Там же, где и сейчас. Родина погибла… Венгерское дворянство с поистине достойной уважения самоотверженностью начало буржуазную революцию, которая не победила, потому что не была до конца буржуазной. Несколько выдающихся, опередивших свою эпоху деятелей, увлеченных возможностями будущего, отказываются от дворянских привилегий, однако весь класс не может последовать за ними, потому что возможности будущего — заводы и промышленные предприятия, построенные на месте помещичьих усадеб, — это только мираж.
Революционное правительство так и не решило вопроса о компенсации. Абсолютизм упорядочил этот вопрос прежде всего, чтобы ослабить ненадежное, с точки зрения монархии, среднепоместное дворянство. Хотя крепостные крестьяне и внесли определенные суммы в качестве выкупа в специально учрежденную для этой цели кассу, венское правительство почти ничего не дало из этой кассы среднепоместному дворянству, показав пример, как можно решать аграрный вопрос без немедленной компенсации. Деньги из упомянутой кассы получило лишь несколько влиятельных аристократов. Впервые за всю историю крепостное крестьянство могло если и не смеяться, то хотя бы злорадно усмехнуться, видя, как обошлись с дворянством. Но усмешка вскоре застыла на его лице. Иначе и не могло быть. До сих пор еще никто не завоевывал для крестьян свободу и землю. Вожди Великой французской революции были великими революционерами, но и они смирились с захватом крестьянами земли только тогда — и ни на день раньше, — когда с этим уже ничего нельзя было поделать.
Не был проведен раздел земли и императорским патентом 1851 года! Этот указ, как и проект, принятый центральным правительством Кошута, лишь санкционировал то, что уже было достигнуто; от бремени барщины и оброка помещики страдали, пожалуй, даже больше, чем крестьянство; отряженные на барщину крепостные почти ничего не делали, после отмены права помещика на жизнь и смерть крепостного их труд не окупал приставленных к ним гайдуков и надзирателей. Эрвин Сабо[83], подробно изучивший межпартийную борьбу в революции 1848 года (жителям пуст, правда, и он не уделяет внимания), говорит, что оба законопроекта зафиксировали на бумаге только то, чего крепостное крестьянство фактически уже добилось.
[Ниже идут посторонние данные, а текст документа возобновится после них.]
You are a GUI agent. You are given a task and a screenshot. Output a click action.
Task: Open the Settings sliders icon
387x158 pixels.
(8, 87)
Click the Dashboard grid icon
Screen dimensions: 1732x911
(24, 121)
Повторяю: речь идет о крепостном крестьянстве, имевшем наделы. Но много ли крестьян из всего земледельческого населения страны уже тогда имело наделы? Вне всякого сомнения, несмотря на патент, большая часть земли продолжала оставаться в руках крупных землевладельцев. Императорский дом не считал — и совершенно справедливо — высшую аристократию неблагонадежной. Она-то и получила большую часть подвергшихся разделу общинных пастбищ. Желлерам досталось по одному-два хольда, да и те они не были в состоянии удержать за собой. Правда, крепостные деревни превратились в деревни «буржуазные». Но много ли было деревень в безбрежном океане крупных землевладений, например, в Задунайском крае? Возможно, несколько помещичьих усадеб близ деревень и оживилось в ожидании Кошута и денег от него, но в пустах сохранялось полное спокойствие. Ветер великой эпохи пронесся над головами наших дедов незаметно.